And what, in any case, are the harms specifically at stake when you are enrolled into a clinical trial? It is a standard ethical requirement of research that it should involve harms, which—so far as we know at the outset of the trial—are neither more grievous nor more likely than those attaching to the usual standard treatment. This conception of “minimal harm” is a proper expectation normally attaching to any ethically appropriate experiment such as a randomised controlled trial (RCT). It may of course emerge during the trial that a particular treatment is specifically harmful to particular individuals. In properly conducted research such “adverse events” are monitored and, if serious, taken as grounds for intervening—if necessary withdrawing the individual from the trial in order to place them on better tolerated or more effective treatment.

What’s more, the culpable treatment need not be the new treatment that is being tested experimentally—it may as easily be the standard treatment against which the new treatment is being compared. It may be that we discover that the current standard treatment is no good for you—and we may discover this either in the individual, “n = 1”, experiment of ordinary clinical treatment, or in the large scale controlled clinical trial. From your point of view, what counts is that we keep a close eye on you and change your treatment if it appears right to do so.

Pixel coordinate grounding data:
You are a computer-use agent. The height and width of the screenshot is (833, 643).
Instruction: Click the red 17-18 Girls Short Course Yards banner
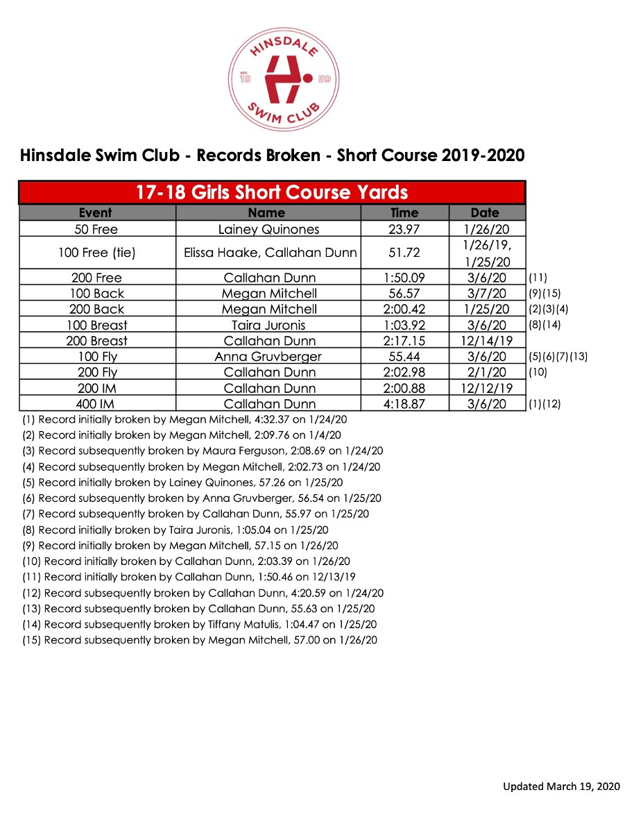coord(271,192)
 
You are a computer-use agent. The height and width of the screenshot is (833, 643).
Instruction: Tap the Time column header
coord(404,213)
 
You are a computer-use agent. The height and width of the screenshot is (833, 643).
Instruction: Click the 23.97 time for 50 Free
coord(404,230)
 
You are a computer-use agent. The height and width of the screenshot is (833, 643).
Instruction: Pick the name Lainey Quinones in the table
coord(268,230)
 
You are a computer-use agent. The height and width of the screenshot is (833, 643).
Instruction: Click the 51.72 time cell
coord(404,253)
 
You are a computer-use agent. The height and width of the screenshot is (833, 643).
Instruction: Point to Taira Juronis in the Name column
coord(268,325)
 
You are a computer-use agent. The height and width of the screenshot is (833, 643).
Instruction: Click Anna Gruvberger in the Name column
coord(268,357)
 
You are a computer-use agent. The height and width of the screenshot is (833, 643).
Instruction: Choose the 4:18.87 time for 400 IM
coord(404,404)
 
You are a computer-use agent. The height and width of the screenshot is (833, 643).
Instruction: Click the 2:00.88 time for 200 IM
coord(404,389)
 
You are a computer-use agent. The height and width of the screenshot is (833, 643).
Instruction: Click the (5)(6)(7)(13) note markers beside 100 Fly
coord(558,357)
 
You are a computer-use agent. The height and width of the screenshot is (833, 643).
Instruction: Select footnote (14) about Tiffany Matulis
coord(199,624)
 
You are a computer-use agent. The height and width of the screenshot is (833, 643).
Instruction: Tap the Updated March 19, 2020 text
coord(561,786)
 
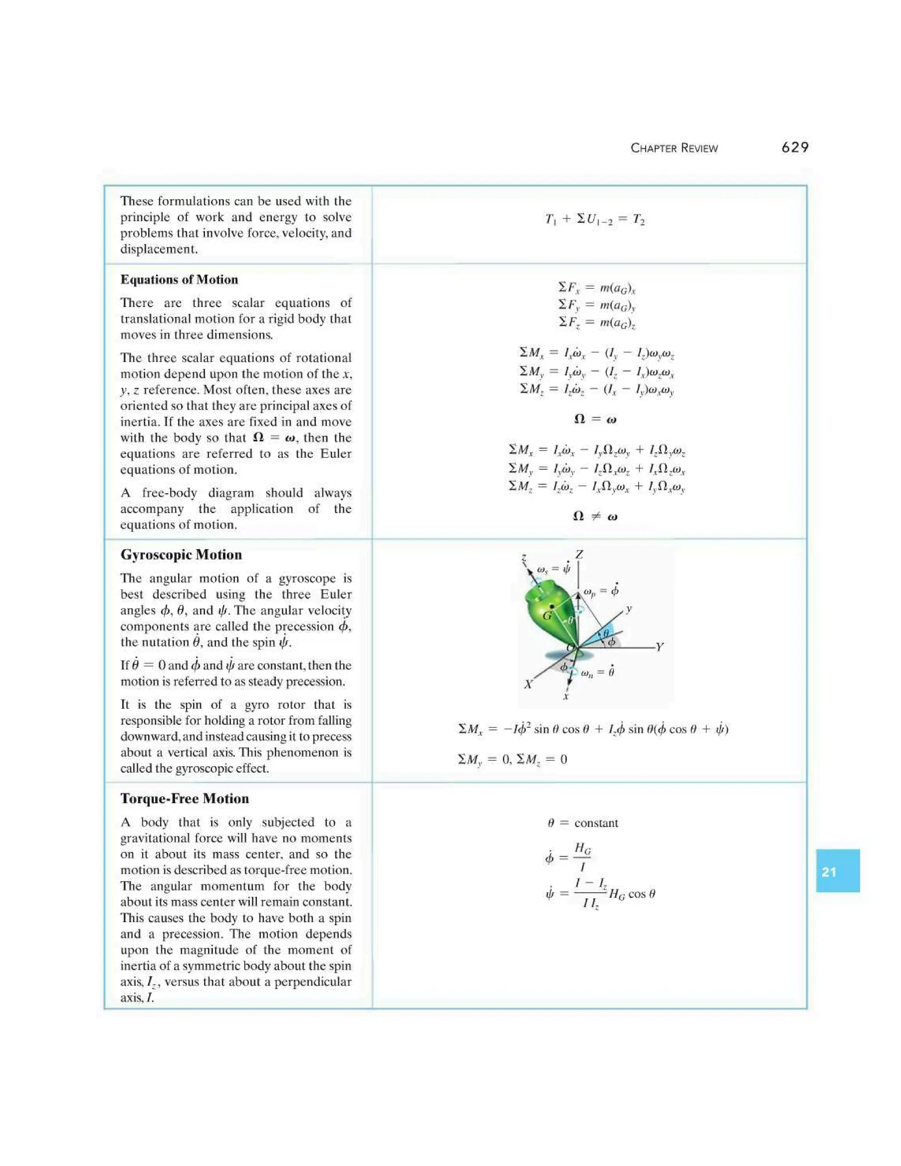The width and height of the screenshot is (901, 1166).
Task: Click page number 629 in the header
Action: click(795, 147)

§ Actions to take
(1) In the passage on clinical trial harms, what are serious adverse events taken as grounds for?
(2) In the passage on clinical trial harms, swap "minimal harm" for "minimal risk" and write out the text from "And what, in" up to and including "more effective treatment.".

§ Solved problems
(1) Serious adverse events are taken as grounds for intervening, if necessary by withdrawing the individual from the trial and placing them on better tolerated or more effective treatment.

(2)
And what, in any case, are the harms specifically at stake when you are enrolled into a clinical trial? It is a standard ethical requirement of research that it should involve harms, which—so far as we know at the outset of the trial—are neither more grievous nor more likely than those attaching to the usual standard treatment. This conception of “minimal risk” is a proper expectation normally attaching to any ethically appropriate experiment such as a randomised controlled trial (RCT). It may of course emerge during the trial that a particular treatment is specifically harmful to particular individuals. In properly conducted research such “adverse events” are monitored and, if serious, taken as grounds for intervening—if necessary withdrawing the individual from the trial in order to place them on better tolerated or more effective treatment.